***** DATA FOR PROCESSING

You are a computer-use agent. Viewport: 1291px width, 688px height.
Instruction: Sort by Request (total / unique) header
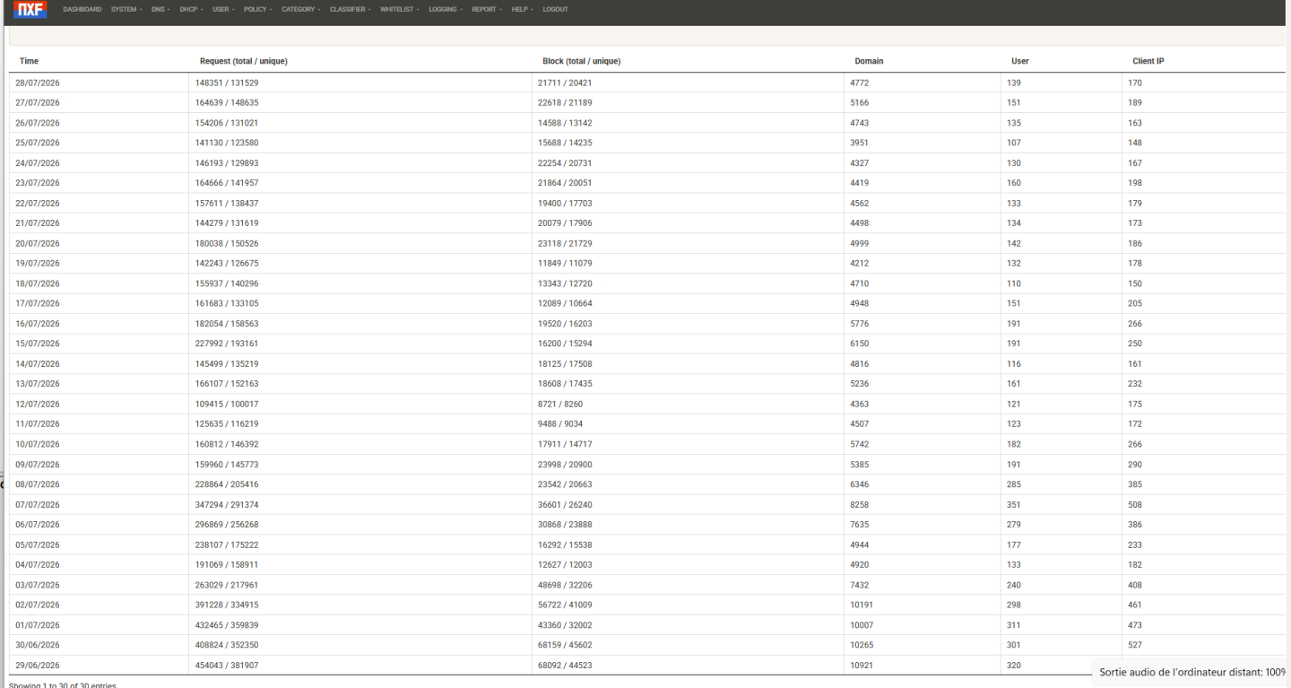243,61
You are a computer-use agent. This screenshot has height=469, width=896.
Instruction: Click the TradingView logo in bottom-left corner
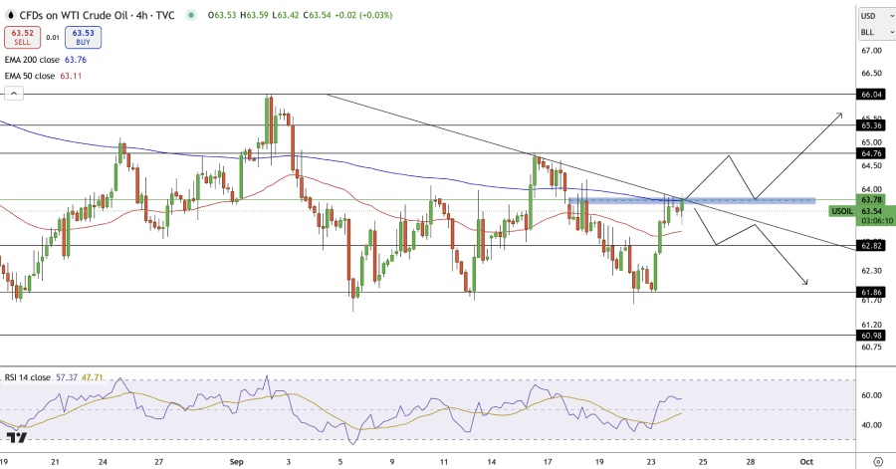tap(17, 437)
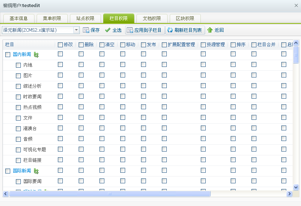The height and width of the screenshot is (206, 301).
Task: Click the green arrow icon beside 国内新闻
Action: click(x=37, y=54)
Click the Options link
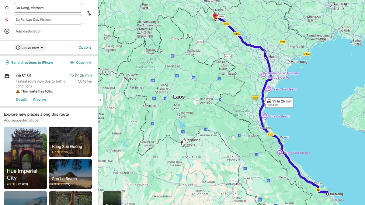 (x=85, y=47)
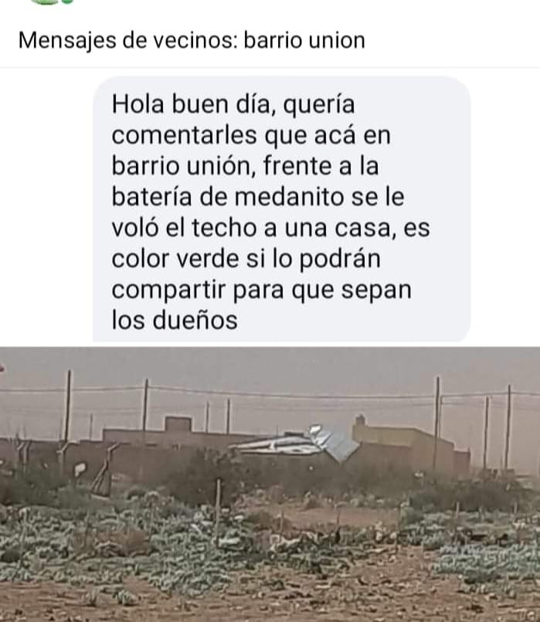Open the photo of the blown-off roof

[x=270, y=484]
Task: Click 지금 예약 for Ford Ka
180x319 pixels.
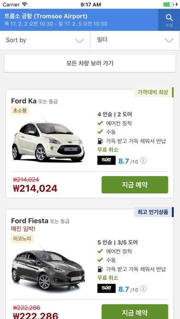Action: (135, 185)
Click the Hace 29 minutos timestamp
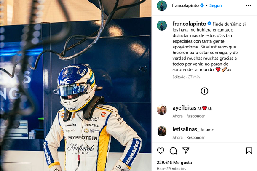The image size is (257, 171). pos(171,168)
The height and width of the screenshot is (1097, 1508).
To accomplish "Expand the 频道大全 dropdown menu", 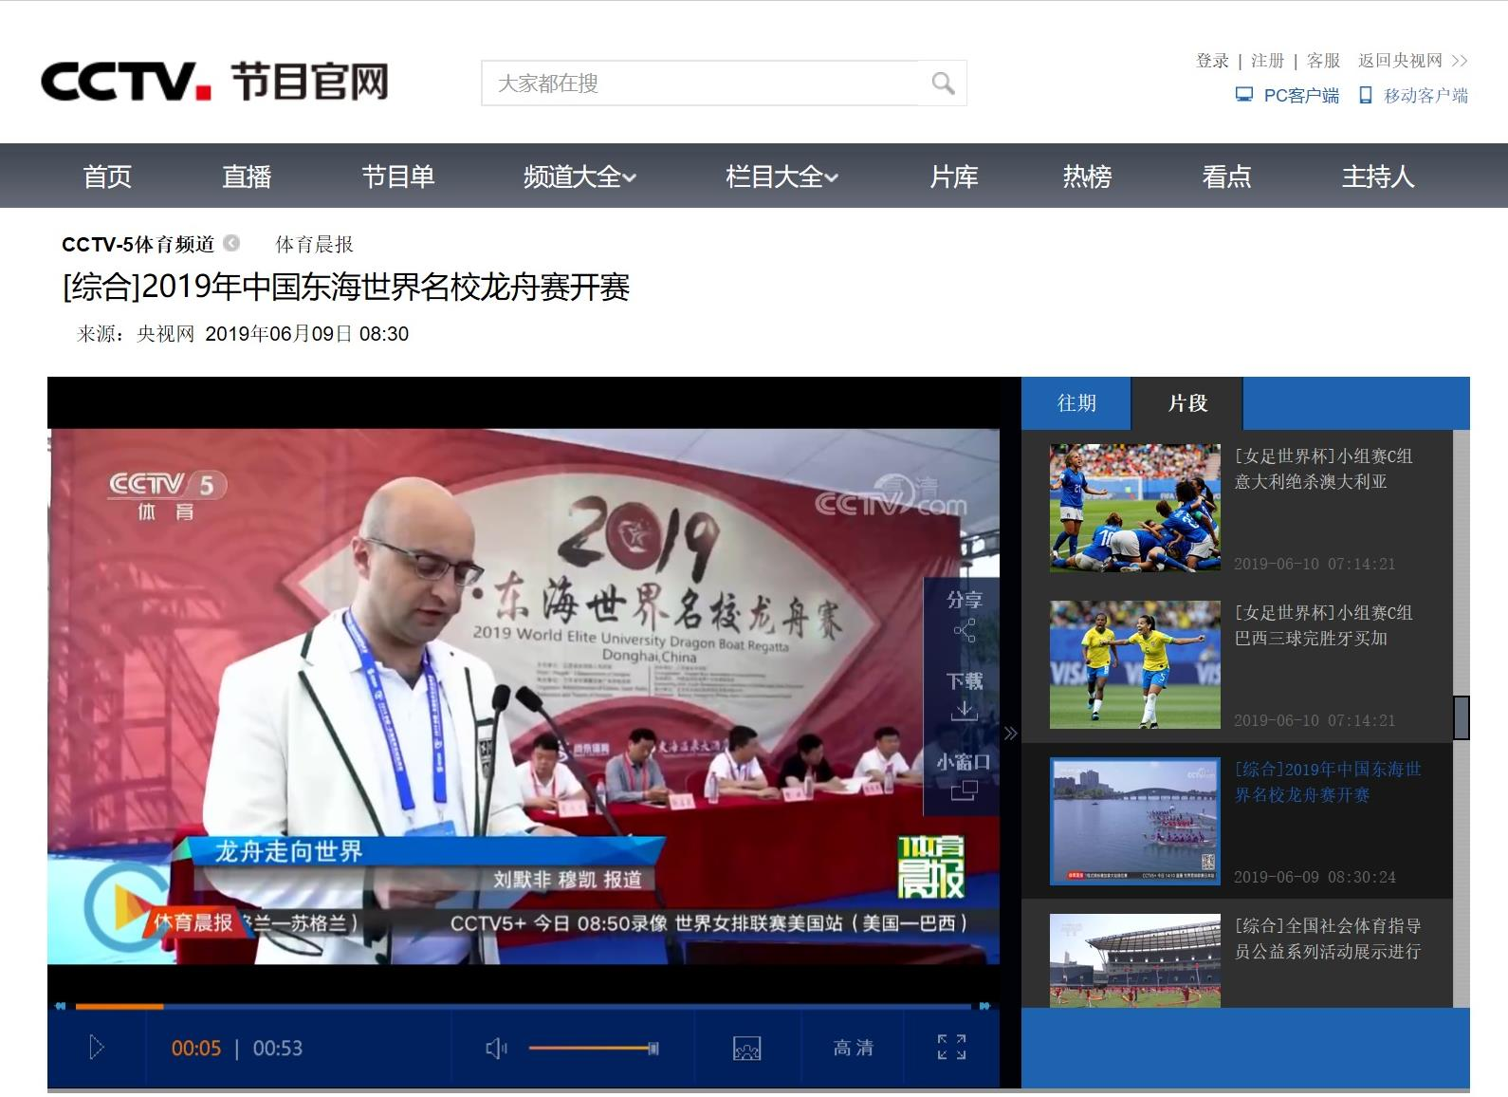I will click(579, 177).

**********

**BRIEF**
Out of the entries, pull every line that mentions "agent".

**FINAL ANSWER**
You are a computer-use agent. Viewport: 1291px width, 688px height.
You are a computer-use agent. This screenshot has height=469, width=896.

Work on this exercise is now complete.